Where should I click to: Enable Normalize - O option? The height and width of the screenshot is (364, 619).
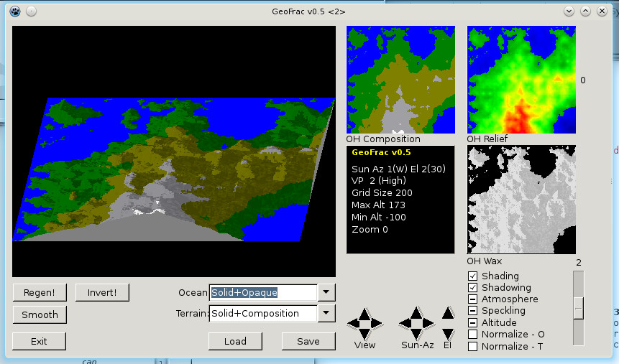click(473, 335)
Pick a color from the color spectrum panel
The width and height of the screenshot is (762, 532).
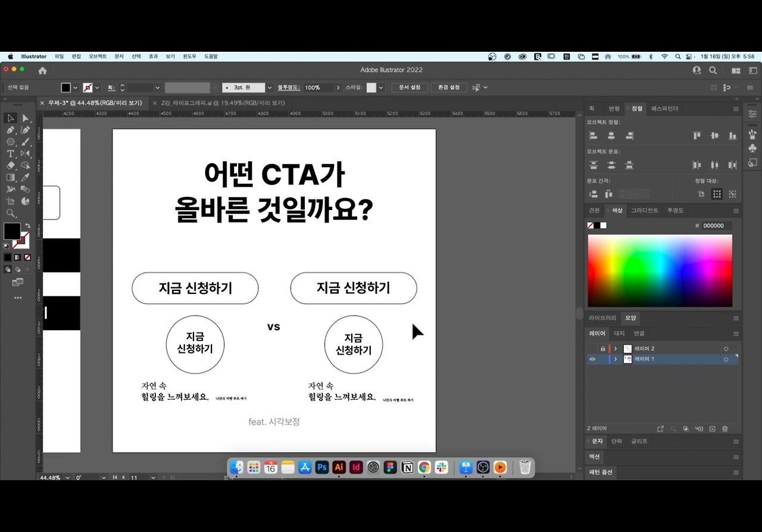[x=660, y=271]
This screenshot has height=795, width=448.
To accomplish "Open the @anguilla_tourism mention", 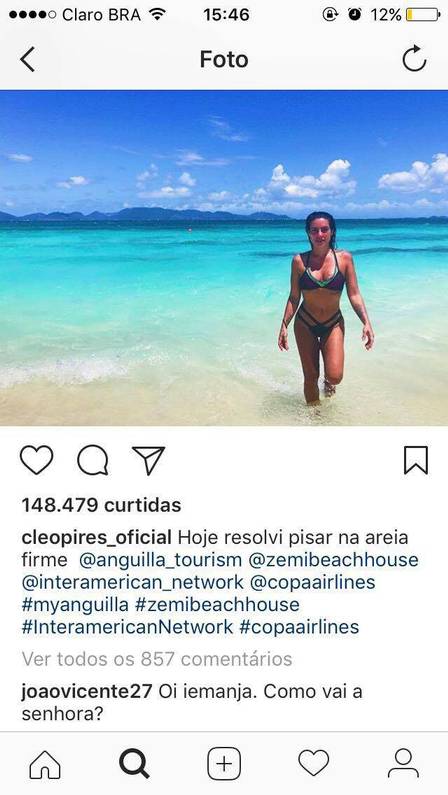I will 161,560.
== == ==
### Work instruction
Copy exactly what appears in the entries, beginning with the first line and ending with the line that has "This screenshot has height=795, width=448.", but not the pictures.

### Task output
Where should I click to: Enable Normalize - O option? The height and width of the screenshot is (364, 619).
click(473, 335)
Pick a color from the color spectrum panel
The width and height of the screenshot is (762, 532).
[x=660, y=271]
This screenshot has height=795, width=448.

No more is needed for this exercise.